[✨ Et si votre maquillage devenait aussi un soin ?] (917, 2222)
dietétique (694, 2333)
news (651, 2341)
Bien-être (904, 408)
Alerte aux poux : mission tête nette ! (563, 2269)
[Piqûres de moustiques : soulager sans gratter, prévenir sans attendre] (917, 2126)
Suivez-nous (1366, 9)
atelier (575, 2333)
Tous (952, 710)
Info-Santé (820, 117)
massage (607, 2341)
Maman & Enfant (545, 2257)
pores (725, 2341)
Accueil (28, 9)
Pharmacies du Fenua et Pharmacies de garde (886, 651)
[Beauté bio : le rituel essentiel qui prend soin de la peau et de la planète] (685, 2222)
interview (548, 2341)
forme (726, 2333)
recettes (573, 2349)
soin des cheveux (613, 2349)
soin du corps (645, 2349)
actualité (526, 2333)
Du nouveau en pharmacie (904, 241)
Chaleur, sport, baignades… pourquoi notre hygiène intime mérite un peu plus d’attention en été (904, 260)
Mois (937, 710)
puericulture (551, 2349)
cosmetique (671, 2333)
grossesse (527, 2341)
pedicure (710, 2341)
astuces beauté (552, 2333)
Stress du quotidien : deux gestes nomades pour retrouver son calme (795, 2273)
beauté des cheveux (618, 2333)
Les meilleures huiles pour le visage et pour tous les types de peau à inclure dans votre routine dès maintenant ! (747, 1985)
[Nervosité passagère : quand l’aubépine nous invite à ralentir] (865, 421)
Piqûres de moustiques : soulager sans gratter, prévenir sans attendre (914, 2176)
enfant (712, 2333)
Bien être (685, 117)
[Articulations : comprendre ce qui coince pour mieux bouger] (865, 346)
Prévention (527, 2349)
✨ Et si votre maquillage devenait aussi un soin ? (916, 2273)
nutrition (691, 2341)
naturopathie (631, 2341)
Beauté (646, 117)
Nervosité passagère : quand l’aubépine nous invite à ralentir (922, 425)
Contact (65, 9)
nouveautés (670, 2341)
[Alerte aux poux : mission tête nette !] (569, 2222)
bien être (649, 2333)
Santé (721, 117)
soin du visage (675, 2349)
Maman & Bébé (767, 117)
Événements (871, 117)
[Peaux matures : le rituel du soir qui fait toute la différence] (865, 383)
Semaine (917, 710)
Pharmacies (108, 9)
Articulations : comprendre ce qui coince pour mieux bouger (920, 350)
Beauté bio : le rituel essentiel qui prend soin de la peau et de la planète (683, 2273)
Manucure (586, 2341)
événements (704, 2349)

____________________

WHAT YOU HAVE TO DO: Please write out exactly the line containing "[Peaux matures : le" and every line after it through the end of the records, nothing more.

SOLUTION BELOW:
[Peaux matures : le rituel du soir qui fait toute la différence] (865, 383)
Semaine (917, 710)
Pharmacies (108, 9)
Articulations : comprendre ce qui coince pour mieux bouger (920, 350)
Beauté bio : le rituel essentiel qui prend soin de la peau et de la planète (683, 2273)
Manucure (586, 2341)
événements (704, 2349)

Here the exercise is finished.